Nowrangi is on the faculty of the Richman Center, which, like other disease-focused precision medicine centers of excellence at Johns Hopkins, uses large amounts of data to better understand an individual’s disease variations and trajectory. For Alzheimer’s disease, researchers are studying family histories, medical records, brain images and genetic codes to gain new insights into a historically opaque condition. 

For example, Roy Adams, assistant professor of psychiatry and behavioral sciences, is using data from more than 140,000 medical records to predict dementia progression as many as three years into the future. “The ultimate goal is to unite as many of these types of data as we can to say as much as we can about why each patient presents differently,” Adams says.

While amyloid buildup in the form of plaques and neurofibrillary tangles in the brain remain important indicators of Alzheimer’s disease, they do not fully explain the variabilities in the disease and its symptoms, says Lyketsos, adding that amyloid-clearing medications that recently won FDA approval do little to alleviate symptoms.

“We’re recognizing that for folks with a clinical diagnosis of Alzheimer’s, the removal of amyloid only modestly helps them,” he says. “One line of thought is that amyloid is important, but the fraction of symptoms due to amyloid is not very big.”

In his literature review, Nowrangi looked at both genetic and imaging studies of patients with Alzheimer’s disease. “The paper is really trying to identify the underlying biological mechanisms that we ought to look at that take advantage of our knowledge of brain structure, function and chemistry and the genes behind all of those symptoms,” he says.

Among its findings, the paper describes overlap between atrophy in specific brain lobes and genes that code for monamine neurotransmitters such as dopamine or serotonin.
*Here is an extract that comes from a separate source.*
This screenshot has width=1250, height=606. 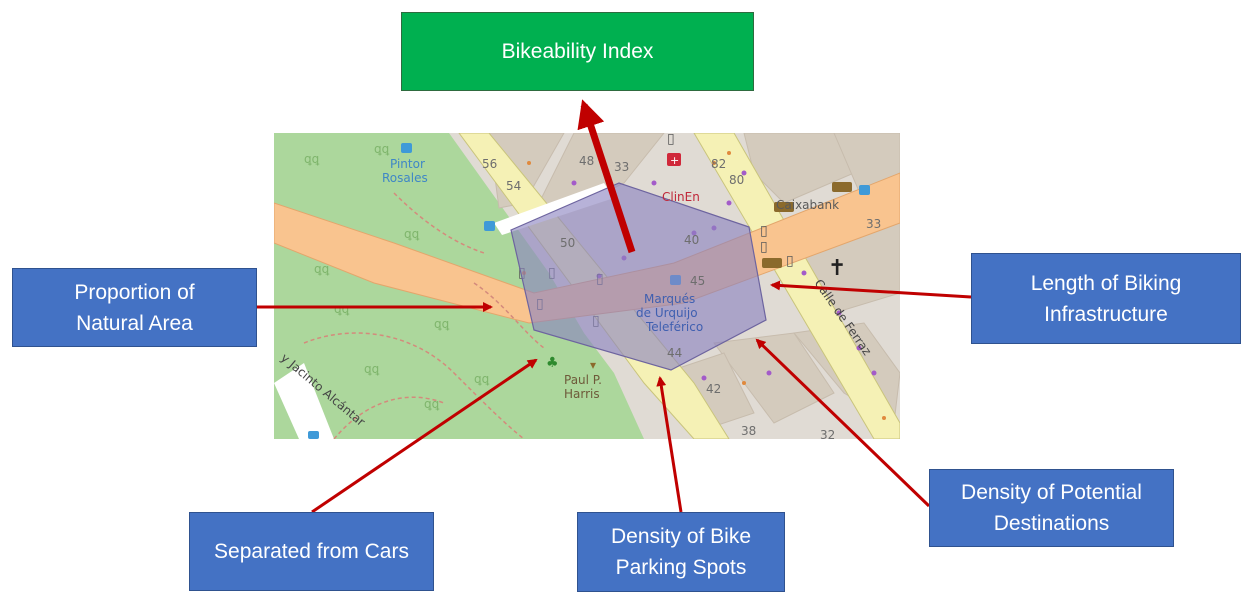 What do you see at coordinates (714, 389) in the screenshot?
I see `house-number: 42` at bounding box center [714, 389].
For example, patients with Alzheimer’s disease and psychotic symptoms such as delusions or paranoia often exhibit atrophy of the temporal and parietal lobes, and anomalies in genes that code for serotonin synthesis and function.

Better understanding could lead to better use of existing therapies, as well as development of new ones, says Nowrangi.

“That’s kind of the dream, that when a patient comes in who has Alzheimer’s disease and has a neuropsychiatric symptom, we can say, ‘OK, we’re going to treat your depression as part of your Alzheimer’s with this medication that’s directly focused at the mechanisms that we believe are causing your depression.”